ASSIGNMENT: Each entry has to be reproduced in full, exactly as given.

EXTRACTED MATERIAL:
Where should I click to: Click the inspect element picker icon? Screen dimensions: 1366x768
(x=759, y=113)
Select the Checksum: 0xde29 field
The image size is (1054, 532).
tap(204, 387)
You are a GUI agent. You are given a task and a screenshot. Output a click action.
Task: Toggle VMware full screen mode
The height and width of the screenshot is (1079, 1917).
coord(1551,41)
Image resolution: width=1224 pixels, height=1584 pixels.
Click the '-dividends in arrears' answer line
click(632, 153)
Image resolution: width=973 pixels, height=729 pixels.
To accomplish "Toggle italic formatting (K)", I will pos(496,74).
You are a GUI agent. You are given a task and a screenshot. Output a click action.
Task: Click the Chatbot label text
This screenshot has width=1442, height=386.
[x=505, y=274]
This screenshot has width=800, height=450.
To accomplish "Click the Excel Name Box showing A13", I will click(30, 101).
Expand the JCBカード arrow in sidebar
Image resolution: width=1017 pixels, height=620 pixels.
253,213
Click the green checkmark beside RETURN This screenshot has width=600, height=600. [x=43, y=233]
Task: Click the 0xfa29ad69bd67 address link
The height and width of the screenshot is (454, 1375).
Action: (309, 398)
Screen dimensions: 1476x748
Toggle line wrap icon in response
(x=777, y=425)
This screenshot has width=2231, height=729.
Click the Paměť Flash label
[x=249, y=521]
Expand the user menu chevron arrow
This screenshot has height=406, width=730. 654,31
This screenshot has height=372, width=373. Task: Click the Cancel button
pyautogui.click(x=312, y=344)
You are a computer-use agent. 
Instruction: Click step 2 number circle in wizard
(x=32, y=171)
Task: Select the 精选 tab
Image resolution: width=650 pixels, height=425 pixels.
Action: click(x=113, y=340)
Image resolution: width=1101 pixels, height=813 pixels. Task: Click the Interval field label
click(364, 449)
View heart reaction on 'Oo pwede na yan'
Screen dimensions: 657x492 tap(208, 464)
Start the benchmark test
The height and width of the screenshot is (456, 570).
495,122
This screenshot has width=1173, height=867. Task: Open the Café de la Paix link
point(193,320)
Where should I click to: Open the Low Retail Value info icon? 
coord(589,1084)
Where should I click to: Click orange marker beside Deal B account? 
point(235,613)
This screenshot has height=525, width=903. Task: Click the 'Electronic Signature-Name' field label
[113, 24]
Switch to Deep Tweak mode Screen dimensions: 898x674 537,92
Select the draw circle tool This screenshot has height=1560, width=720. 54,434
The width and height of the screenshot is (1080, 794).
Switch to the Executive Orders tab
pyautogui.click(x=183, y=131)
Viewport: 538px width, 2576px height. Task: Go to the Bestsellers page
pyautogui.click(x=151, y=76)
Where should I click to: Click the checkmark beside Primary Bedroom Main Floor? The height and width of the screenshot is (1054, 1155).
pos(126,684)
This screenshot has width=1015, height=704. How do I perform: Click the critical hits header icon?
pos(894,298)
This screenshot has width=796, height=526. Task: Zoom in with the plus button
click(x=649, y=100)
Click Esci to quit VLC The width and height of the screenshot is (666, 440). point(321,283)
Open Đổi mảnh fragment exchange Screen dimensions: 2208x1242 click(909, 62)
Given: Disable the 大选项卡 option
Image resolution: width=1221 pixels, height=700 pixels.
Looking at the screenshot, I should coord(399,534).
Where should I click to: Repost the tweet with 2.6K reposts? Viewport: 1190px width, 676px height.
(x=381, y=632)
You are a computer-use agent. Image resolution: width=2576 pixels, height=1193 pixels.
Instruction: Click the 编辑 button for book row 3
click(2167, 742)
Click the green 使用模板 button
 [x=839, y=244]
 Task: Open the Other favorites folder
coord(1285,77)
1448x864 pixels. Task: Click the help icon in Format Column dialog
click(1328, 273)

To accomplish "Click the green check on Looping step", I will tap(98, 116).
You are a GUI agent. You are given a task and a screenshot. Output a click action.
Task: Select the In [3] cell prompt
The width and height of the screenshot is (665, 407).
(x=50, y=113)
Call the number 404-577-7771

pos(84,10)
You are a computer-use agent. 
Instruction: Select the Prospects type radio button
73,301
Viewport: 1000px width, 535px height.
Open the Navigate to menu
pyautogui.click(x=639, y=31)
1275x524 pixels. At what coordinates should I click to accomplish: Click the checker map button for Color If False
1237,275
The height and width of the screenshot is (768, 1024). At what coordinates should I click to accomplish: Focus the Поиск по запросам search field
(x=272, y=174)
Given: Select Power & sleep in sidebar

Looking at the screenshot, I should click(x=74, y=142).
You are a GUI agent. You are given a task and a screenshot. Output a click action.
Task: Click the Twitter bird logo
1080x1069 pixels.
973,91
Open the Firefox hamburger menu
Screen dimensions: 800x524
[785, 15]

SOLUTION TO THIS EXERCISE:
Where should I click to: Click the inspect element picker icon? Screen dimensions: 1366x768
(x=759, y=113)
Select the Checksum: 0xde29 field
The image size is (1054, 532).
tap(204, 387)
You are a GUI agent. You are given a task and a screenshot. Output a click action.
Task: Toggle VMware full screen mode
The height and width of the screenshot is (1079, 1917).
coord(1551,41)
Image resolution: width=1224 pixels, height=1584 pixels.
Click the '-dividends in arrears' answer line
click(632, 153)
Image resolution: width=973 pixels, height=729 pixels.
To accomplish "Toggle italic formatting (K)", I will pos(496,74).
You are a GUI agent. You are given a task and a screenshot. Output a click action.
Task: Click the Chatbot label text
This screenshot has width=1442, height=386.
[x=505, y=274]
This screenshot has width=800, height=450.
To accomplish "Click the Excel Name Box showing A13", I will click(30, 101).
Expand the JCBカード arrow in sidebar
Image resolution: width=1017 pixels, height=620 pixels.
253,213
Click the green checkmark beside RETURN This screenshot has width=600, height=600. [x=43, y=233]
Task: Click the 0xfa29ad69bd67 address link
The height and width of the screenshot is (454, 1375).
Action: (309, 398)
Screen dimensions: 1476x748
Toggle line wrap icon in response
(x=777, y=425)
This screenshot has width=2231, height=729.
Click the Paměť Flash label
[x=249, y=521]
Expand the user menu chevron arrow
This screenshot has height=406, width=730. 654,31
This screenshot has height=372, width=373. Task: Click the Cancel button
pyautogui.click(x=312, y=344)
You are a computer-use agent. 
Instruction: Click step 2 number circle in wizard
(x=32, y=171)
Task: Select the 精选 tab
Image resolution: width=650 pixels, height=425 pixels.
Action: click(x=113, y=340)
Image resolution: width=1101 pixels, height=813 pixels. Task: Click the Interval field label
click(364, 449)
View heart reaction on 'Oo pwede na yan'
Screen dimensions: 657x492 tap(208, 464)
Start the benchmark test
The height and width of the screenshot is (456, 570).
495,122
This screenshot has width=1173, height=867. Task: Open the Café de la Paix link
point(193,320)
Where should I click to: Open the Low Retail Value info icon? 
coord(589,1084)
Where should I click to: Click orange marker beside Deal B account? 
point(235,613)
This screenshot has height=525, width=903. Task: Click the 'Electronic Signature-Name' field label
[113, 24]
Switch to Deep Tweak mode Screen dimensions: 898x674 537,92
Select the draw circle tool This screenshot has height=1560, width=720. 54,434
The width and height of the screenshot is (1080, 794).
Switch to the Executive Orders tab
pyautogui.click(x=183, y=131)
Viewport: 538px width, 2576px height. Task: Go to the Bestsellers page
pyautogui.click(x=151, y=76)
Where should I click to: Click the checkmark beside Primary Bedroom Main Floor? The height and width of the screenshot is (1054, 1155).
pos(126,684)
This screenshot has width=1015, height=704. How do I perform: Click the critical hits header icon?
pos(894,298)
This screenshot has width=796, height=526. Task: Zoom in with the plus button
click(x=649, y=100)
Click Esci to quit VLC The width and height of the screenshot is (666, 440). point(321,283)
Open Đổi mảnh fragment exchange Screen dimensions: 2208x1242 click(909, 62)
Given: Disable the 大选项卡 option
Image resolution: width=1221 pixels, height=700 pixels.
Looking at the screenshot, I should coord(399,534).
Where should I click to: Repost the tweet with 2.6K reposts? Viewport: 1190px width, 676px height.
(x=381, y=632)
You are a computer-use agent. Image resolution: width=2576 pixels, height=1193 pixels.
Instruction: Click the 编辑 button for book row 3
click(2167, 742)
Click the green 使用模板 button
 [x=839, y=244]
 Task: Open the Other favorites folder
coord(1285,77)
1448x864 pixels. Task: Click the help icon in Format Column dialog
click(1328, 273)

To accomplish "Click the green check on Looping step", I will tap(98, 116).
You are a GUI agent. You are given a task and a screenshot. Output a click action.
Task: Select the In [3] cell prompt
The width and height of the screenshot is (665, 407).
(x=50, y=113)
Call the number 404-577-7771

pos(84,10)
You are a computer-use agent. 
Instruction: Select the Prospects type radio button
73,301
Viewport: 1000px width, 535px height.
Open the Navigate to menu
pyautogui.click(x=639, y=31)
1275x524 pixels. At what coordinates should I click to accomplish: Click the checker map button for Color If False
1237,275
The height and width of the screenshot is (768, 1024). At what coordinates should I click to accomplish: Focus the Поиск по запросам search field
(x=272, y=174)
Given: Select Power & sleep in sidebar

Looking at the screenshot, I should click(x=74, y=142).
You are a GUI agent. You are given a task and a screenshot. Output a click action.
Task: Click the Twitter bird logo
1080x1069 pixels.
973,91
Open the Firefox hamburger menu
Screen dimensions: 800x524
[785, 15]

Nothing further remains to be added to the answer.